This cycle of watching, describing, and receiving reinforcement was repeated for 15 novel speech exposure recordings. Of these 15 recordings, five were presented in the original speech rate condition, five were presented in the slow speech rate condition, and five were presented in the fast speech rate condition. Picture recordings were randomized so that no picture was seen twice by a single participant and so that the speech rate condition of each recording varied across participants (i.e., the same picture recording was presented in the slow condition for one participant, the original condition for another participant, and the fast condition for yet another participant). Total time to complete the experimental procedure was approximately 15 min for all participant groups.

Data Analysis

The data set included the response productions for each participant in the slow and fast speech rate conditions. Thus, the total data set consisted of 600 response productions (10 per participant). Trained laboratory assistants transcribed each response production and counted the number of syllables for each production. Involuntary sounds (e.g., hiccups, coughing, sneezing) were not included in the calculation. However, because the overarching objective of this study was to examine rhythmic patterns of verbal output rather than communicative intent, all other vocalizations including part-word repetitions, whole-word repetitions, and filler words (e.g., uh, um) were included in the calculation of speech rate. Using Praat, an acoustic analysis software (Boersma & Weenink, 2015), duration (in seconds) of each response production was calculated. Silences lasting over 1 s were removed from the total response production time. Average speech rate for each response production was calculated by dividing the number of syllables by the duration of the response. Twenty-five percent of the total data set (150 response productions) were randomly selected according to a computer-generated random number list and were reanalyzed by another judge to obtain interrater reliability estimates for the dependent variable of speech rate. Discrepancies revealed high agreement between two judges, with a Pearson correlation r score above .93.

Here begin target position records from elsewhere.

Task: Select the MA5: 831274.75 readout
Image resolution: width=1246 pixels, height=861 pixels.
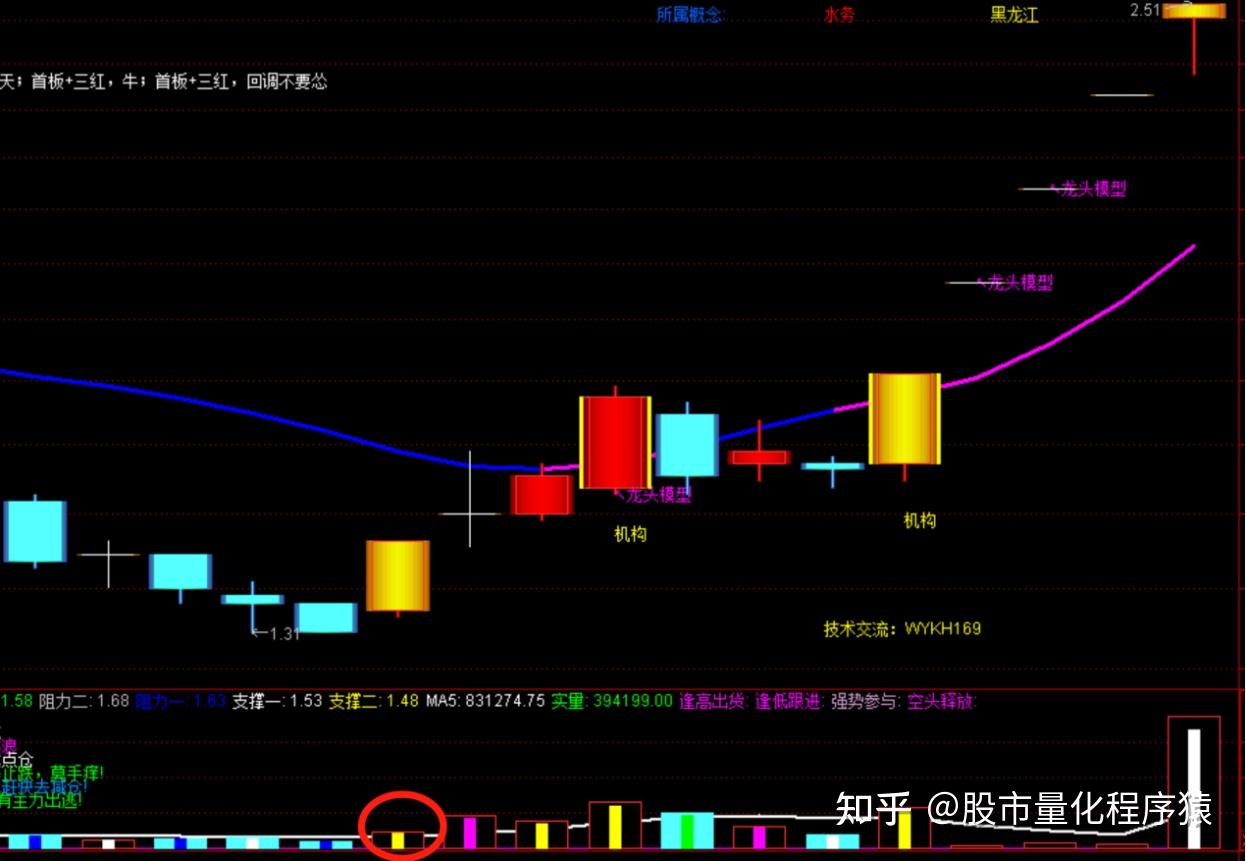Action: click(484, 703)
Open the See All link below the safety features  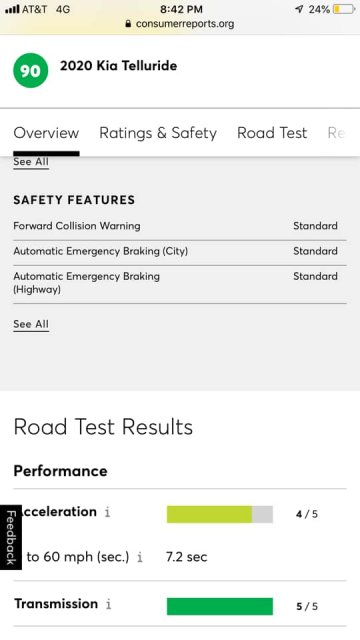pyautogui.click(x=31, y=324)
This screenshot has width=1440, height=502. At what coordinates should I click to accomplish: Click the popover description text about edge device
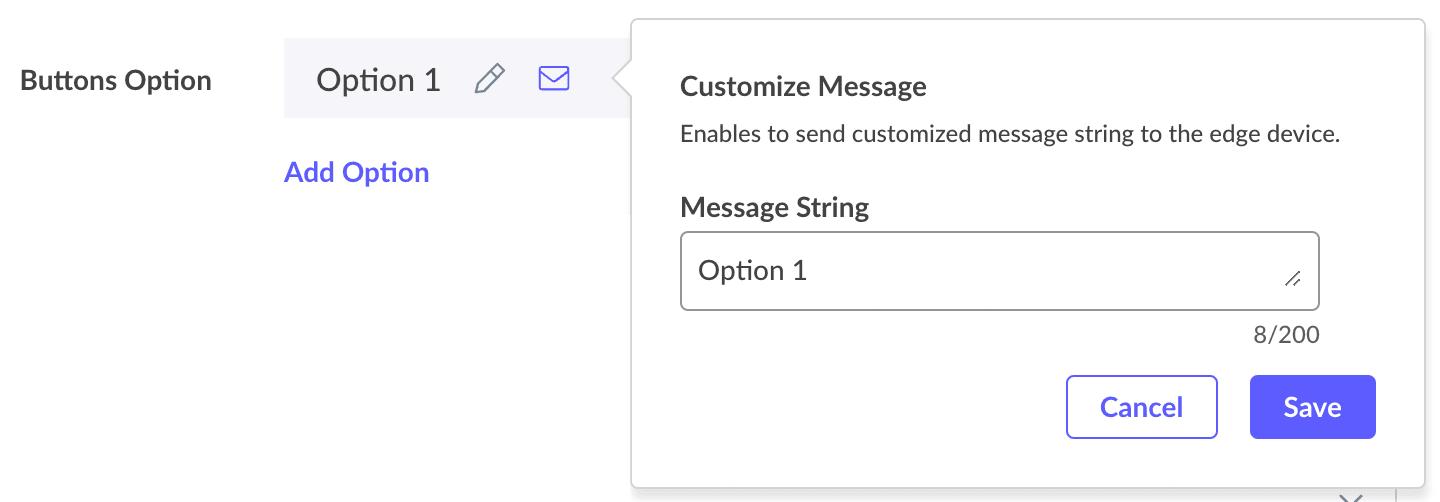point(1010,134)
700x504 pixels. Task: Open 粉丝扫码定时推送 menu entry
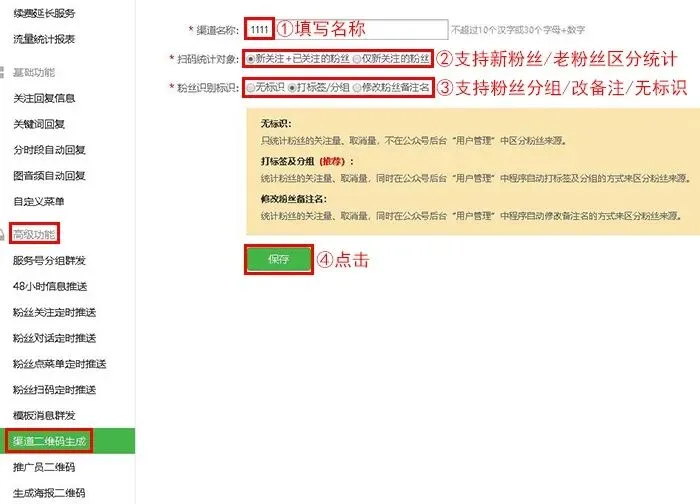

Intraclass correlations (ICCs) were computed to determine the degree of correlation of speech rate within participants in the children and adult groups. The ICC within the children groups was .53. The ICC within the adult groups was .58. Because of these high ICCs, linear mixed models were used to investigate the effects of condition and group on average speech rate while controlling for the lack of independence in the data due to the repeated measures. Consistent with previous research (Nip & Green, 2013; Chermak & Schneiderman, 1985), our data showed a meaningful difference between mean speech rate and variability of speech rate in populations of children and adults. Therefore, to keep the models more parsimonious and insightful, separate analyses were run for the children and adults. Assumptions of normality and homoscedasticity were verified for both children and adult models and indicated that this approach was appropriate.

Results

Average speech rate (syllables per second) of the response productions in the slow and fast speech rate conditions was collected for each participant across the four experimental groups and is illustrated in Figure 1. Within-participant factor was Condition (slow speech rate vs. fast speech rate), and the between-participant factor was Group (ASD-C, TD-C, ASD-A, and TD-A). Analysis of the adult groups (ASD-A and TD-A) revealed significant main effects of group and condition and a significant interaction between group and condition (see Table 2). Thus, the TD-A group spoke more quickly in the fast speech rate condition and more slowly in the slow speech rate condition. However, this entrainment of speech rate was not evident in the ASD-A group. Analyses of the children groups (ASD-C and TD-C) revealed no significant main effects of group or condition and no significant interaction between group and condition (see Table 2). Thus, neither the TD children nor the children with ASD modulated their speech rate to match that of the virtual interlocutor.

Figure 1.

Figure 1.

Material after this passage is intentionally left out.